Kinneavy draws for other fields of language study to enhance his explanations of discourse. For example, he is careful to establish his disource theory as being "constituted by 'text'" (22), rather than the compenent parts of the speech act:

Discourse, therefore, is characterized by individuals acting in a special time and place (Gardiner, t, 71); it has a beginning, a middle, a closure, and a purpose (cf. Pike 1, I, 9, 39, 44, 64 ff.); it is a language process, not a system, and it has an ‘undivided and absolute integrity,’ (Hjelmslev, p, 36-39, 12); it establishes a verbal context and it has a situational context and a cultural context (Slama-Cazacu, 1, 215-16)….In each case there is a stress on the whole, not just the isolated linguistic part (22).

He also notes the multiple levels of context for the text, including the immediate situation, and the cultural context (ref. Sapir).

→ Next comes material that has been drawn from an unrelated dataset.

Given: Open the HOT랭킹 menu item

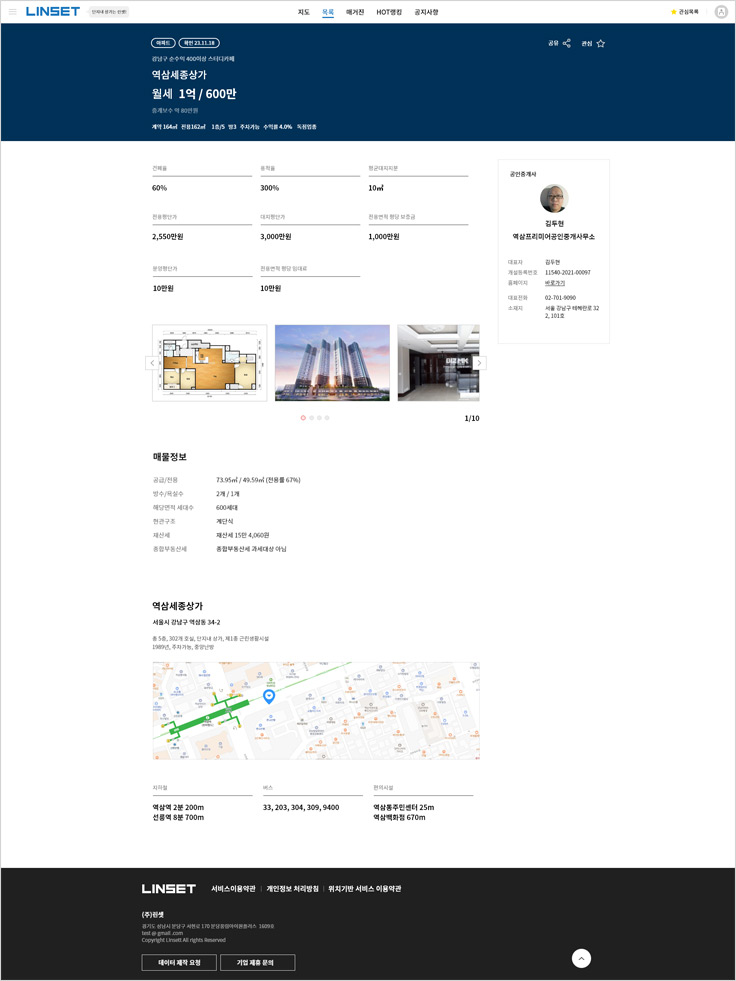Looking at the screenshot, I should pos(389,12).
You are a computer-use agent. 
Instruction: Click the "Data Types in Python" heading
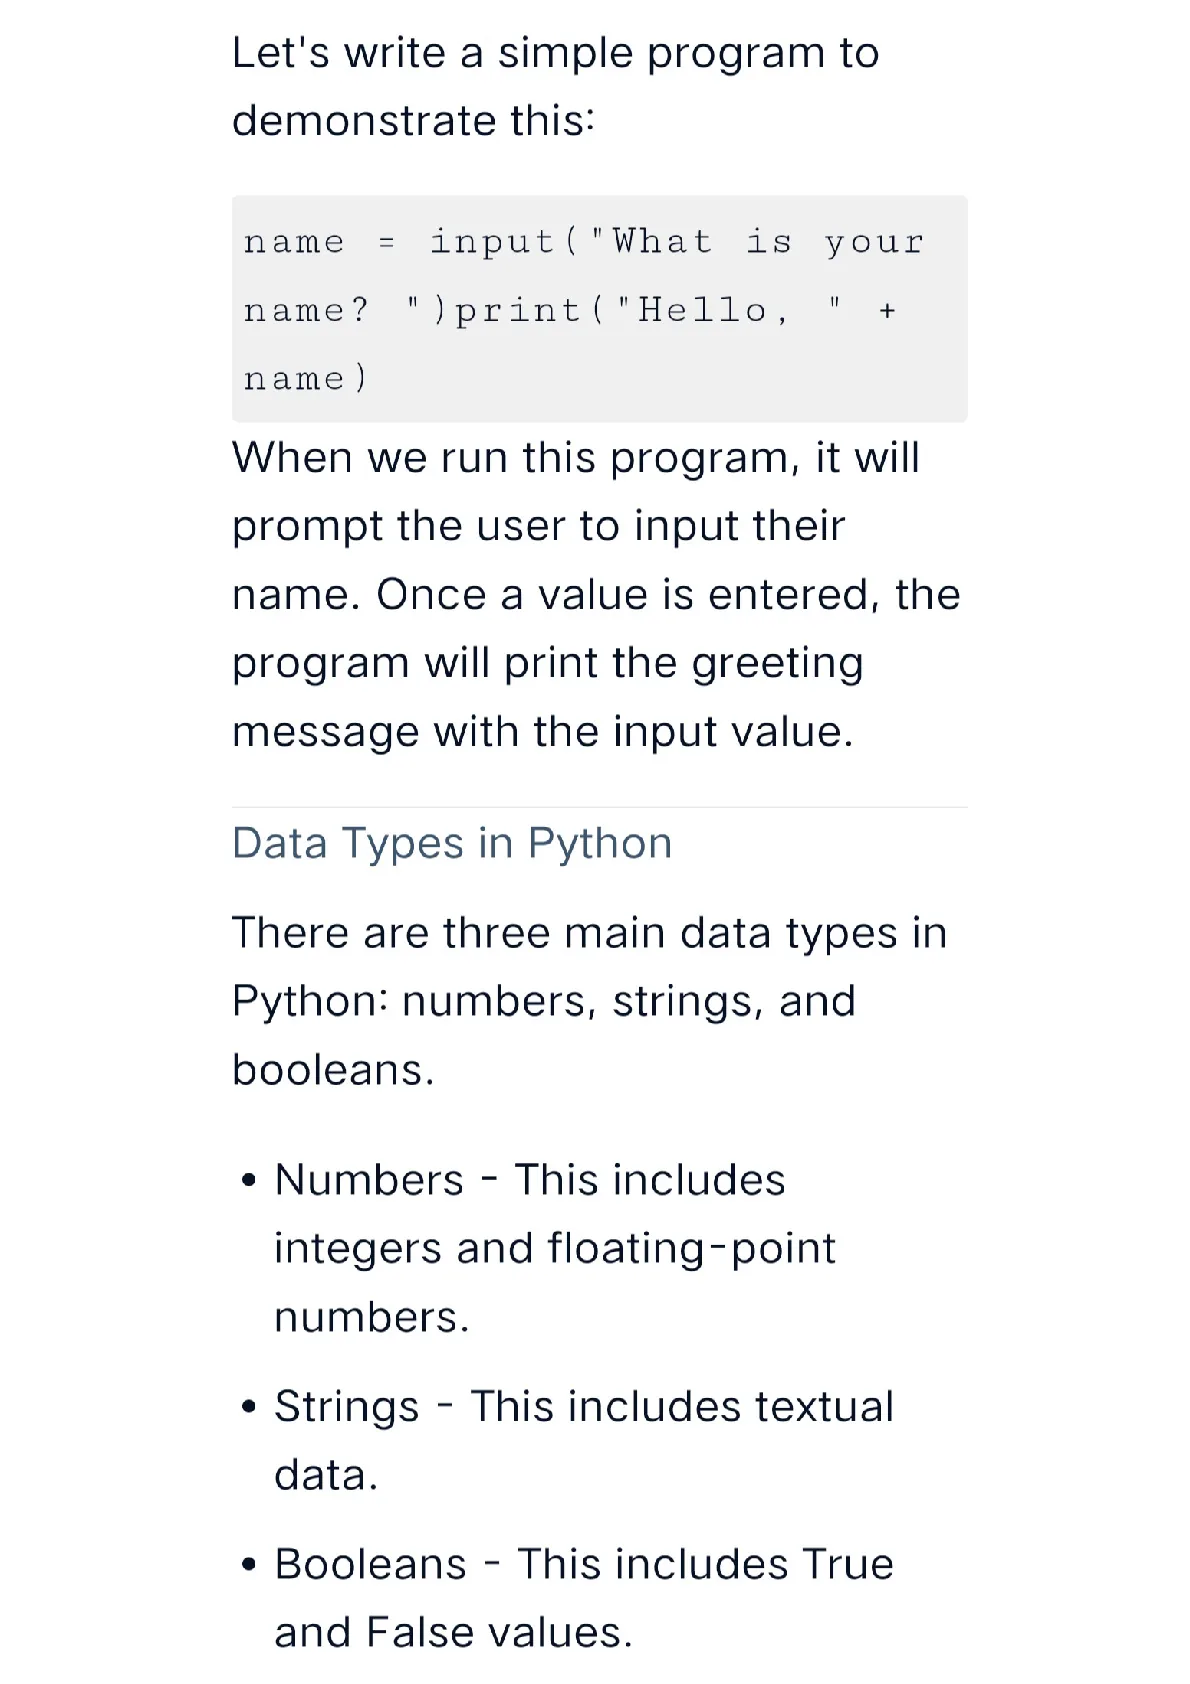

This text includes a great chart that breaks the triangle down into multiple levels of study. At level A, the field of English gets broken down into three components: syntactics, semantics, and pragmatics (the study of discourse). Level B breaks down each of those parts, and finally, Level C breaks down the divisions of pragmatics (arts, or signs of discourse, and media, or channels of discourse, modes, aims). These categories for these are:

Arts of Discourse: speaking, writing, listening, reading
Media of Discourse: the channels of the signals under arts (with distinctions for the number of decoders: monologual, small group, large group, mass).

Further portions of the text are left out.